━━━ EXTRACTED INFORMATION ━━━

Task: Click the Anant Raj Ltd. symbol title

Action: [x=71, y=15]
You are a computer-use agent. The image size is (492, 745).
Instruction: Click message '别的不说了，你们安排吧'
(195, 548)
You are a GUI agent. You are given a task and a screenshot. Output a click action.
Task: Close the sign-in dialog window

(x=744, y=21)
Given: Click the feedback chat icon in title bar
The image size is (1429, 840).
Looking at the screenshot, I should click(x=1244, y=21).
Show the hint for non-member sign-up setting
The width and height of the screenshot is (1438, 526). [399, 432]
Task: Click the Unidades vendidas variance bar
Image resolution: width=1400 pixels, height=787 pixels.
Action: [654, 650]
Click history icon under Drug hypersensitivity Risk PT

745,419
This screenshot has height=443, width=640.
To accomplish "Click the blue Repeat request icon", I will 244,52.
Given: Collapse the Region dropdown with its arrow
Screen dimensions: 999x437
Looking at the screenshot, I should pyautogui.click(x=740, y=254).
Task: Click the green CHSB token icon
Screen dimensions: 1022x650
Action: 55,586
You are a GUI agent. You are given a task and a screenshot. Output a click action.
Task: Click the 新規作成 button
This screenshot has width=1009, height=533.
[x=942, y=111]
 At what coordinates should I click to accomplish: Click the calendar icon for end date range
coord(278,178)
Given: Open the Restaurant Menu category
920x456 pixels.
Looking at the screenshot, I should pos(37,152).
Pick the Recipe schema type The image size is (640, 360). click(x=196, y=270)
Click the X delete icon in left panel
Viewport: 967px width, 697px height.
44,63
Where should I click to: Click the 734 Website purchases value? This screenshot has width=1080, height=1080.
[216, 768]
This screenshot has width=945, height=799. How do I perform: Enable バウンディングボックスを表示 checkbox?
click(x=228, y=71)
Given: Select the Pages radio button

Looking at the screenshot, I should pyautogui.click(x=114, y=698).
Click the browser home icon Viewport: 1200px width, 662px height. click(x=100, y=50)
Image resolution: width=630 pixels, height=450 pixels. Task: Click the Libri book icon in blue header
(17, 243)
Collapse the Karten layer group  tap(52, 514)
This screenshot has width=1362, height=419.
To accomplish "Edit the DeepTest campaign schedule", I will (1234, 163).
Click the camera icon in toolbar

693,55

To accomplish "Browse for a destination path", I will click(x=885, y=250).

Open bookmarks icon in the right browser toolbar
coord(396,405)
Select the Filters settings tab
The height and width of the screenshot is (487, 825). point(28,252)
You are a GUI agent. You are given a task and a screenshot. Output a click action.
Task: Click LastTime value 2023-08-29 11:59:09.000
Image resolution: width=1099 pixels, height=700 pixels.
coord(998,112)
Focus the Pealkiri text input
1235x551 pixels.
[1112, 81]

━━━

◆ **PROBLEM REQUIREMENTS**:
What is needed is an exact copy of all the entries.

◆ **SOLVED EXERCISE**:
Task: Click the Anant Raj Ltd. symbol title

Action: [x=71, y=15]
You are a computer-use agent. The image size is (492, 745).
Instruction: Click message '别的不说了，你们安排吧'
(195, 548)
You are a GUI agent. You are given a task and a screenshot. Output a click action.
Task: Close the sign-in dialog window

(x=744, y=21)
Given: Click the feedback chat icon in title bar
The image size is (1429, 840).
Looking at the screenshot, I should click(x=1244, y=21).
Show the hint for non-member sign-up setting
The width and height of the screenshot is (1438, 526). [399, 432]
Task: Click the Unidades vendidas variance bar
Image resolution: width=1400 pixels, height=787 pixels.
Action: [654, 650]
Click history icon under Drug hypersensitivity Risk PT

745,419
This screenshot has height=443, width=640.
To accomplish "Click the blue Repeat request icon", I will 244,52.
Given: Collapse the Region dropdown with its arrow
Screen dimensions: 999x437
Looking at the screenshot, I should pyautogui.click(x=740, y=254).
Task: Click the green CHSB token icon
Screen dimensions: 1022x650
Action: 55,586
You are a GUI agent. You are given a task and a screenshot. Output a click action.
Task: Click the 新規作成 button
This screenshot has width=1009, height=533.
[x=942, y=111]
 At what coordinates should I click to accomplish: Click the calendar icon for end date range
coord(278,178)
Given: Open the Restaurant Menu category
920x456 pixels.
Looking at the screenshot, I should pos(37,152).
Pick the Recipe schema type The image size is (640, 360). click(x=196, y=270)
Click the X delete icon in left panel
Viewport: 967px width, 697px height.
44,63
Where should I click to: Click the 734 Website purchases value? This screenshot has width=1080, height=1080.
[216, 768]
This screenshot has width=945, height=799. How do I perform: Enable バウンディングボックスを表示 checkbox?
click(x=228, y=71)
Given: Select the Pages radio button

Looking at the screenshot, I should pyautogui.click(x=114, y=698).
Click the browser home icon Viewport: 1200px width, 662px height. click(x=100, y=50)
Image resolution: width=630 pixels, height=450 pixels. Task: Click the Libri book icon in blue header
(17, 243)
Collapse the Karten layer group  tap(52, 514)
This screenshot has width=1362, height=419.
To accomplish "Edit the DeepTest campaign schedule", I will (1234, 163).
Click the camera icon in toolbar

693,55

To accomplish "Browse for a destination path", I will click(x=885, y=250).

Open bookmarks icon in the right browser toolbar
coord(396,405)
Select the Filters settings tab
The height and width of the screenshot is (487, 825). point(28,252)
You are a GUI agent. You are given a task and a screenshot. Output a click action.
Task: Click LastTime value 2023-08-29 11:59:09.000
Image resolution: width=1099 pixels, height=700 pixels.
coord(998,112)
Focus the Pealkiri text input
1235x551 pixels.
[1112, 81]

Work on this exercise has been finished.